WORK ORDER:
Each record should be returned exactly as it is written.

[Stored data entries]
====================

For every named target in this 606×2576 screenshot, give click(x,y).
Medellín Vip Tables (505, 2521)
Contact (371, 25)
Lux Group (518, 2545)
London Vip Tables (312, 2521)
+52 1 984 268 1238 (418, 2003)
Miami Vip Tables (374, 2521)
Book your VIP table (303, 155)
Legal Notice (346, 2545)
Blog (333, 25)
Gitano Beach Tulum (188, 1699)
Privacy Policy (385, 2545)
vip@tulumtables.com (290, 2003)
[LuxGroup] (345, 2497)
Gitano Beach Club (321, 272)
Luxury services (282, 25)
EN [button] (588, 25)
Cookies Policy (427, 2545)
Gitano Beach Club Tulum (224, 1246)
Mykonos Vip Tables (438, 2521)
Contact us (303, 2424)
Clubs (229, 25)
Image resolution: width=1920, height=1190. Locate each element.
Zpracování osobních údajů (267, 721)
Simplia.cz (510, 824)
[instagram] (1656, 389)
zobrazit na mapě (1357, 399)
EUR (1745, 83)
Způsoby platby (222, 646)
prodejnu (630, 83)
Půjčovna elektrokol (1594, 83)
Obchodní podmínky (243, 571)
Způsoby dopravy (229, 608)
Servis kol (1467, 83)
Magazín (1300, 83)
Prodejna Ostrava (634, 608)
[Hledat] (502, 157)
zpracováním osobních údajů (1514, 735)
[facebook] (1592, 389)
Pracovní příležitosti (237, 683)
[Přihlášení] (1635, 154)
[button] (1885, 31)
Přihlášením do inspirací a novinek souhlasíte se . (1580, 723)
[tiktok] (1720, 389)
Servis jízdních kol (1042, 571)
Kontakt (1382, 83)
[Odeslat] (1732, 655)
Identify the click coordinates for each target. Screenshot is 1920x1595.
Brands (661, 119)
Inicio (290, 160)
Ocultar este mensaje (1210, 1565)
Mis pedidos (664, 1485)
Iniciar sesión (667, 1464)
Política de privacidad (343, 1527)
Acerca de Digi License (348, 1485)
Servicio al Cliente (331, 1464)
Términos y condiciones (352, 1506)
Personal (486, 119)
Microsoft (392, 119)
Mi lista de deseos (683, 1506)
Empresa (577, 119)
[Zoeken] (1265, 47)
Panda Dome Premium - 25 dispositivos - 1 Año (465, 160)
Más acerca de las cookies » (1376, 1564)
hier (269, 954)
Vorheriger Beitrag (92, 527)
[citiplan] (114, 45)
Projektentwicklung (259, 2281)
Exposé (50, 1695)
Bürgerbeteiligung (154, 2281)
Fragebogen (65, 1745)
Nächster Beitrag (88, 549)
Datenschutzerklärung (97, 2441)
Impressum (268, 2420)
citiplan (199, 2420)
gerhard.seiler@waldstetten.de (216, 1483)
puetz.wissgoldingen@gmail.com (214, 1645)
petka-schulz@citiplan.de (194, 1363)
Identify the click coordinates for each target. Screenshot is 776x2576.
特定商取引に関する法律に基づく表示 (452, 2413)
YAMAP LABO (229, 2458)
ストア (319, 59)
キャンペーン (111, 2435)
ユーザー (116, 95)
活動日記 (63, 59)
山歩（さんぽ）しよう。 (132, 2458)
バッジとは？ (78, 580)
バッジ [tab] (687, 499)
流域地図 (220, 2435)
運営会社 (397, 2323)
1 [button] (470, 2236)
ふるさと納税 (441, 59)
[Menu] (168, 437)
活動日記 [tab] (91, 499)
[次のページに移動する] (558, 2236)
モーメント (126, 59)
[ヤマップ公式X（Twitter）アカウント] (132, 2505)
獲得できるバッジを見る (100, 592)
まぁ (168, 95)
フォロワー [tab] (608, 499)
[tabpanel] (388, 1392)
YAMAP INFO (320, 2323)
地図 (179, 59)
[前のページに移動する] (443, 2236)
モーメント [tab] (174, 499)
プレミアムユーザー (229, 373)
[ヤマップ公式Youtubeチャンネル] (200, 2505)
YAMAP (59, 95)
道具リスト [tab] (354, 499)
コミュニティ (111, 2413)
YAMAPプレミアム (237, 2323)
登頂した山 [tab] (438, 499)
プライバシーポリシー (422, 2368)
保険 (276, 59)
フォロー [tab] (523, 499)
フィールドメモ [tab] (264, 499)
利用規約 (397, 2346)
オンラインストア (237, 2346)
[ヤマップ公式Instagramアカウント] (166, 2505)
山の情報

====================

WRITTEN REPLY:
For every named target in this 606×2576 screenshot, give click(x,y).
Medellín Vip Tables (505, 2521)
Contact (371, 25)
Lux Group (518, 2545)
London Vip Tables (312, 2521)
+52 1 984 268 1238 (418, 2003)
Miami Vip Tables (374, 2521)
Book your VIP table (303, 155)
Legal Notice (346, 2545)
Blog (333, 25)
Gitano Beach Tulum (188, 1699)
Privacy Policy (385, 2545)
vip@tulumtables.com (290, 2003)
[LuxGroup] (345, 2497)
Gitano Beach Club (321, 272)
Luxury services (282, 25)
EN [button] (588, 25)
Cookies Policy (427, 2545)
Gitano Beach Club Tulum (224, 1246)
Mykonos Vip Tables (438, 2521)
Contact us (303, 2424)
Clubs (229, 25)
Image resolution: width=1920, height=1190. Locate each element.
Zpracování osobních údajů (267, 721)
Simplia.cz (510, 824)
[instagram] (1656, 389)
zobrazit na mapě (1357, 399)
EUR (1745, 83)
Způsoby platby (222, 646)
prodejnu (630, 83)
Půjčovna elektrokol (1594, 83)
Obchodní podmínky (243, 571)
Způsoby dopravy (229, 608)
Servis kol (1467, 83)
Magazín (1300, 83)
Prodejna Ostrava (634, 608)
[Hledat] (502, 157)
zpracováním osobních údajů (1514, 735)
[facebook] (1592, 389)
Pracovní příležitosti (237, 683)
[Přihlášení] (1635, 154)
[button] (1885, 31)
Přihlášením do inspirací a novinek souhlasíte se . (1580, 723)
[tiktok] (1720, 389)
Servis jízdních kol (1042, 571)
Kontakt (1382, 83)
[Odeslat] (1732, 655)
Identify the click coordinates for each target. Screenshot is 1920x1595.
Brands (661, 119)
Inicio (290, 160)
Ocultar este mensaje (1210, 1565)
Mis pedidos (664, 1485)
Iniciar sesión (667, 1464)
Política de privacidad (343, 1527)
Acerca de Digi License (348, 1485)
Servicio al Cliente (331, 1464)
Términos y condiciones (352, 1506)
Personal (486, 119)
Microsoft (392, 119)
Mi lista de deseos (683, 1506)
Empresa (577, 119)
[Zoeken] (1265, 47)
Panda Dome Premium - 25 dispositivos - 1 Año (465, 160)
Más acerca de las cookies » (1376, 1564)
hier (269, 954)
Vorheriger Beitrag (92, 527)
[citiplan] (114, 45)
Projektentwicklung (259, 2281)
Exposé (50, 1695)
Bürgerbeteiligung (154, 2281)
Fragebogen (65, 1745)
Nächster Beitrag (88, 549)
Datenschutzerklärung (97, 2441)
Impressum (268, 2420)
citiplan (199, 2420)
gerhard.seiler@waldstetten.de (216, 1483)
puetz.wissgoldingen@gmail.com (214, 1645)
petka-schulz@citiplan.de (194, 1363)
Identify the click coordinates for each target. Screenshot is 776x2576.
特定商取引に関する法律に基づく表示 (452, 2413)
YAMAP LABO (229, 2458)
ストア (319, 59)
キャンペーン (111, 2435)
ユーザー (116, 95)
活動日記 (63, 59)
山歩（さんぽ）しよう。 (132, 2458)
バッジとは？ (78, 580)
バッジ [tab] (687, 499)
流域地図 (220, 2435)
運営会社 (397, 2323)
1 [button] (470, 2236)
ふるさと納税 (441, 59)
[Menu] (168, 437)
活動日記 [tab] (91, 499)
[次のページに移動する] (558, 2236)
モーメント (126, 59)
[ヤマップ公式X（Twitter）アカウント] (132, 2505)
獲得できるバッジを見る (100, 592)
まぁ (168, 95)
フォロワー [tab] (608, 499)
[tabpanel] (388, 1392)
YAMAP INFO (320, 2323)
地図 (179, 59)
[前のページに移動する] (443, 2236)
モーメント [tab] (174, 499)
プレミアムユーザー (229, 373)
[ヤマップ公式Youtubeチャンネル] (200, 2505)
YAMAP (59, 95)
道具リスト [tab] (354, 499)
コミュニティ (111, 2413)
YAMAPプレミアム (237, 2323)
登頂した山 [tab] (438, 499)
プライバシーポリシー (422, 2368)
保険 (276, 59)
フォロー [tab] (523, 499)
フィールドメモ [tab] (264, 499)
利用規約 (397, 2346)
オンラインストア (237, 2346)
[ヤマップ公式Instagramアカウント] (166, 2505)
山の情報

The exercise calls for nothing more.